In 1997, we were treated to a movie that required a great deal of suspension of disbelief to enjoy. In the John Woo-helmed Face/Off, super FBI agent Sean Archer and archvillain Castor Troy, played by John Travolta and Nicolas Cage respectively, were both drawn into a situation where they had to have their faces swapped. Literally. Hence, the film's title.
Over-the-top action sequences notwithstanding, the movie drew more than just a few hoots of derision for its preposterous premise: that a person can have somebody else's face surgically transplanted onto theirs. And the conceit that the characters also had their voices and body types exchanged further contributed to the ridiculousness of the movie's plot.
It's been nine years since Face/Off was shown in theaters. And boy, what a difference almost a decade of advancements in science and plastic surgery technology makes. What we deemed a ridiculous idea in 1997 is now almost a reality, with news of British doctors preparing to conduct the world's first full face transplant.
It's true: a team of medics at north London's Royal Free Hospital are on the verge of making movie fiction a medical fact. According to the Scotsman.com report, 29 disfigured volunteers willing to undergo the operation have already contacted the team's leader, plastic surgeon Peter Butler. The doctor, it is understood, has already identified four potential candidates. All he's waiting for now, says the article, is for his hospital's ethics committee to give the pioneering procedure the greenlight.

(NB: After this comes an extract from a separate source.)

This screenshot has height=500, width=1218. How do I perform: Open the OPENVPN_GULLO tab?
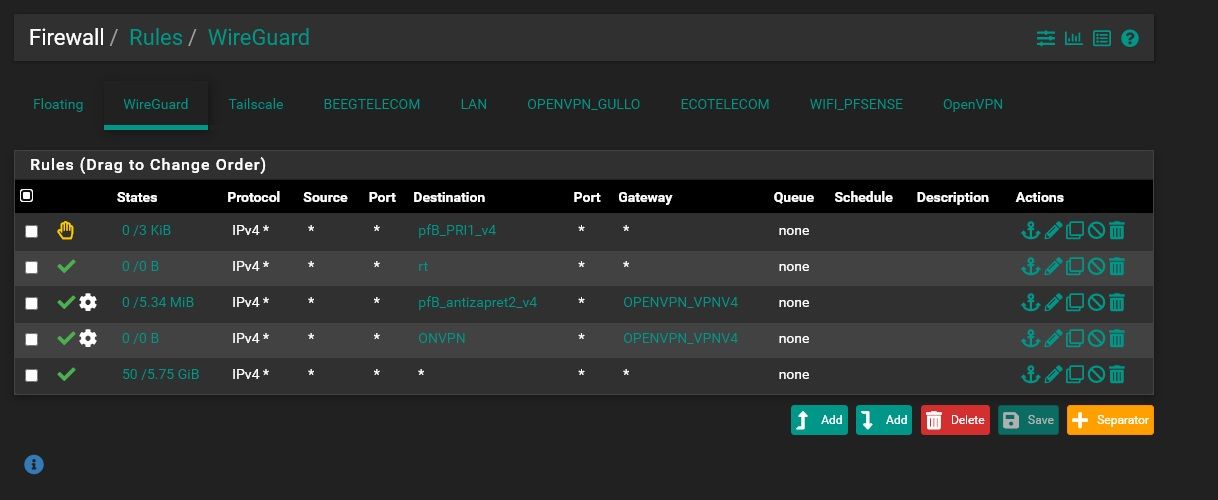583,104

Actually, a partial face transplant has already been performed in November last year in France, where a 39-year old woman facially savaged by a dog had her chin, lips and nose replaced in a 15-hour operation conducted by a team of eight surgeons. Surgeons of a hospital in China were also reported to have performed the world's second partial face transplant in April.

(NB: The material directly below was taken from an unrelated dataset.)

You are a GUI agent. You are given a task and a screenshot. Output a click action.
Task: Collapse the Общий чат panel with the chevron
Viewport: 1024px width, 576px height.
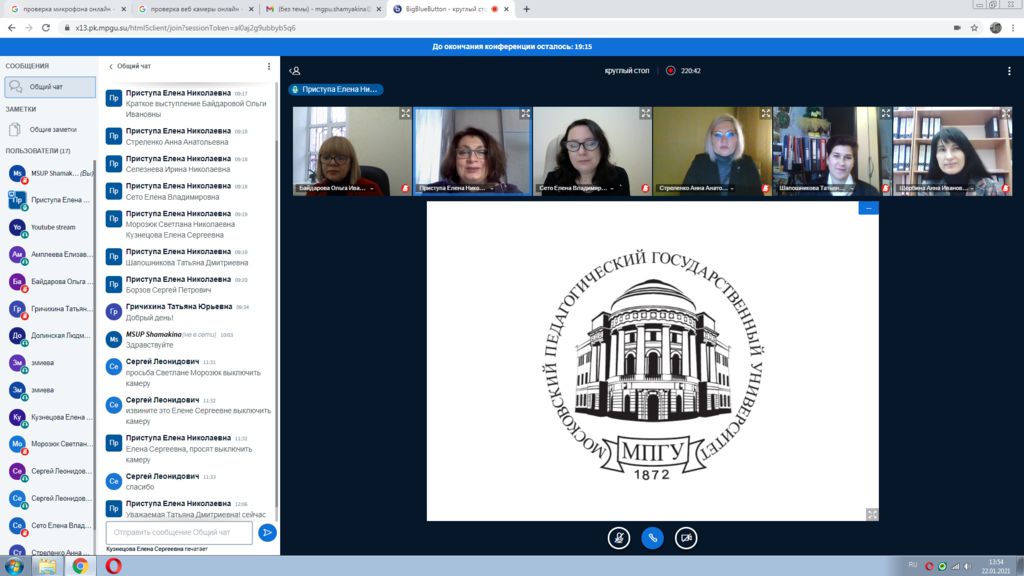(x=111, y=66)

The groundbreaking procedure has its share of critics, who question the ethics of carrying out an operation as extensive as a full face transplant. Personally, I am crossing my fingers that the full face transplant, should it finally be performed, will be a success, as it would help hundreds of thousands of people all over the world who have been disfigured by fire, accident or savage animal attacks.
Unfortunately, spies, terrorists and criminals will also probably fall over themselves trying to do a "face/off" too, but that's an entirely different story.